What this task involves:
Switch "screenshot" to "screen capture" in everything from the line containing "The height and width of the screenshot is (550, 330)." down to the end of the data, and give those lines again with nothing else altered.

[[ Materials provided, beginning ]]

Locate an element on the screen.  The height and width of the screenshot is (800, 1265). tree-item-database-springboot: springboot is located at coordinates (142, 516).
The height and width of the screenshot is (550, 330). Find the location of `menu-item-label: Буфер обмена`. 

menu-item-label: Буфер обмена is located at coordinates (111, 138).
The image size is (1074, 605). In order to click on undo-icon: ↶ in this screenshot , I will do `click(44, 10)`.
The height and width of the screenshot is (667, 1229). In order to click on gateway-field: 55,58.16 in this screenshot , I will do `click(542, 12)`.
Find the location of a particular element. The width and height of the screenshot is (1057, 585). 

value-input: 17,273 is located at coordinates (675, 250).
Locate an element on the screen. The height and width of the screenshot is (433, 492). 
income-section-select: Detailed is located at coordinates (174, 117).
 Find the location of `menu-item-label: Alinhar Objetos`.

[[ Materials provided, end ]]

Output of the task:
The height and width of the screen capture is (550, 330). Find the location of `menu-item-label: Буфер обмена`. 

menu-item-label: Буфер обмена is located at coordinates (111, 138).
The image size is (1074, 605). In order to click on undo-icon: ↶ in this screen capture , I will do `click(44, 10)`.
The height and width of the screen capture is (667, 1229). In order to click on gateway-field: 55,58.16 in this screen capture , I will do `click(542, 12)`.
Find the location of a particular element. The width and height of the screen capture is (1057, 585). 

value-input: 17,273 is located at coordinates (675, 250).
Locate an element on the screen. The height and width of the screen capture is (433, 492). 
income-section-select: Detailed is located at coordinates (174, 117).
 Find the location of `menu-item-label: Alinhar Objetos`.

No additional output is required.